* [Directions]:
What lines in the records below mention "badge"? List them all.

* [Information shown]:
- - - - - - -

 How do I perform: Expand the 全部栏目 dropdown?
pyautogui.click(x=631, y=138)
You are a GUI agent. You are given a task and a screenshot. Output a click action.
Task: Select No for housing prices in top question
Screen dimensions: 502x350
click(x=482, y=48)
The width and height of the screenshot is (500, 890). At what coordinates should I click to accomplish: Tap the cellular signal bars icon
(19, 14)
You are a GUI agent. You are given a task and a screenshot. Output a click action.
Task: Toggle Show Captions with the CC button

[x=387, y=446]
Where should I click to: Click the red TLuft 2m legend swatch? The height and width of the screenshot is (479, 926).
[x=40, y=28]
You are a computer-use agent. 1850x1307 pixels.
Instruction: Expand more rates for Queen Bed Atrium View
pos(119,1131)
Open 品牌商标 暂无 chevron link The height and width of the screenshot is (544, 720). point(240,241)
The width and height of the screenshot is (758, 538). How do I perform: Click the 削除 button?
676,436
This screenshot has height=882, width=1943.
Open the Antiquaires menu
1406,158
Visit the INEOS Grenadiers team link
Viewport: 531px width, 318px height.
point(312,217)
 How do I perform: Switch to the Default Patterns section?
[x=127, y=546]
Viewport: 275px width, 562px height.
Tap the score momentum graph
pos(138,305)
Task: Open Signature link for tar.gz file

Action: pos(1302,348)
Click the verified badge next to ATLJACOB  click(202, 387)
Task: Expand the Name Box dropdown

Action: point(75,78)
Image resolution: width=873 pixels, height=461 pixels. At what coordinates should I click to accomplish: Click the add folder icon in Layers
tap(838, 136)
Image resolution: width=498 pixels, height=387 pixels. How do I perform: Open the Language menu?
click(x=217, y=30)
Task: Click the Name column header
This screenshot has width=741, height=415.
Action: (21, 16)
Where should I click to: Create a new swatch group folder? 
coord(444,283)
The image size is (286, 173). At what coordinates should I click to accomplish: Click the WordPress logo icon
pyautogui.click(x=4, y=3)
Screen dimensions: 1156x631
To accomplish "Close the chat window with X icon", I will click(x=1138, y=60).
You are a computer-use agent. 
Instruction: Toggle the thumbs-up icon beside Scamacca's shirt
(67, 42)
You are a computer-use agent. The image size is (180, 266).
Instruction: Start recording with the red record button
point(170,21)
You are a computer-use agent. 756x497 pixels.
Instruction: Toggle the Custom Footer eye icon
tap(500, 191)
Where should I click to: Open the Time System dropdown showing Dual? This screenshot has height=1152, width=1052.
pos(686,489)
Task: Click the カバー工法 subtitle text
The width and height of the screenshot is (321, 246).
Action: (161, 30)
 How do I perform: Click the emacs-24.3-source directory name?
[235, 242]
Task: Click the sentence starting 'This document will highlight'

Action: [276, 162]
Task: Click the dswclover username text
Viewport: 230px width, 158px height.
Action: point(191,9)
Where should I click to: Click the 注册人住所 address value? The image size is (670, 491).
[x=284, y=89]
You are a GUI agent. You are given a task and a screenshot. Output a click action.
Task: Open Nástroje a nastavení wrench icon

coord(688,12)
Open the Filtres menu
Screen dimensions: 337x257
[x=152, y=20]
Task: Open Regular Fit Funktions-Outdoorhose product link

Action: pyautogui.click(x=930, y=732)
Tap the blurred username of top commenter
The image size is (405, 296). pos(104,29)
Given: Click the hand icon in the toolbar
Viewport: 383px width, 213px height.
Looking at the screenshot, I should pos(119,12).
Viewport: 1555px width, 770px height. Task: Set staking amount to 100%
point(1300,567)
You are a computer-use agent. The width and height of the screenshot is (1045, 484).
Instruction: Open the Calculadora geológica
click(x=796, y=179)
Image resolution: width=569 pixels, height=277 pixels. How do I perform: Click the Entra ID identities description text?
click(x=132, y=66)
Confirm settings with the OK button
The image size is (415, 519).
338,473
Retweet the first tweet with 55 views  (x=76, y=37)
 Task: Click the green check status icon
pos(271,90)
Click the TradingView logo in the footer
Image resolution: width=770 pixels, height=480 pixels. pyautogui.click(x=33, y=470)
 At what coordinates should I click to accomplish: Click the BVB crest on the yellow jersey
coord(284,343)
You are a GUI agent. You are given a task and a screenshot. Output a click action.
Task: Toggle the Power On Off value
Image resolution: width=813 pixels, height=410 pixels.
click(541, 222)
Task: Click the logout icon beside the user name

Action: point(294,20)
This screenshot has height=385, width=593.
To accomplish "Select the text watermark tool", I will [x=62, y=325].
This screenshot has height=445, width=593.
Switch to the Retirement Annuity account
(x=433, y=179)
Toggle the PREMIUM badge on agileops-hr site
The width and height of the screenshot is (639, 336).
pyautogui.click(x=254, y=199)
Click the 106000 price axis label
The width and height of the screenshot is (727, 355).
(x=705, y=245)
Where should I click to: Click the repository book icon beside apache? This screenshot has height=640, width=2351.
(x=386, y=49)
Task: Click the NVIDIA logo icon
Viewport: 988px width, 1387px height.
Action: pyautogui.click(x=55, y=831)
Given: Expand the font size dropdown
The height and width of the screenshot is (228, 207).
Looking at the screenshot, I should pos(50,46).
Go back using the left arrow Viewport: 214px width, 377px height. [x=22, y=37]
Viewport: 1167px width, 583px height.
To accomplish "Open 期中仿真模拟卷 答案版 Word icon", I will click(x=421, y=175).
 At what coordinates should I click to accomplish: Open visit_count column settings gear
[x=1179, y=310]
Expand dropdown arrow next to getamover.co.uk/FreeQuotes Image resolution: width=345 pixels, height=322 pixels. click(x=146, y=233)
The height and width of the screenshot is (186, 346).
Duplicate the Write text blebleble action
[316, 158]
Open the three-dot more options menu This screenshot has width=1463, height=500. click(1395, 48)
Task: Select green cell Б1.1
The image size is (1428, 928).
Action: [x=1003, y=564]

- - - - - - -

* [Result]:
Click the verified badge next to ATLJACOB  click(202, 387)
Toggle the PREMIUM badge on agileops-hr site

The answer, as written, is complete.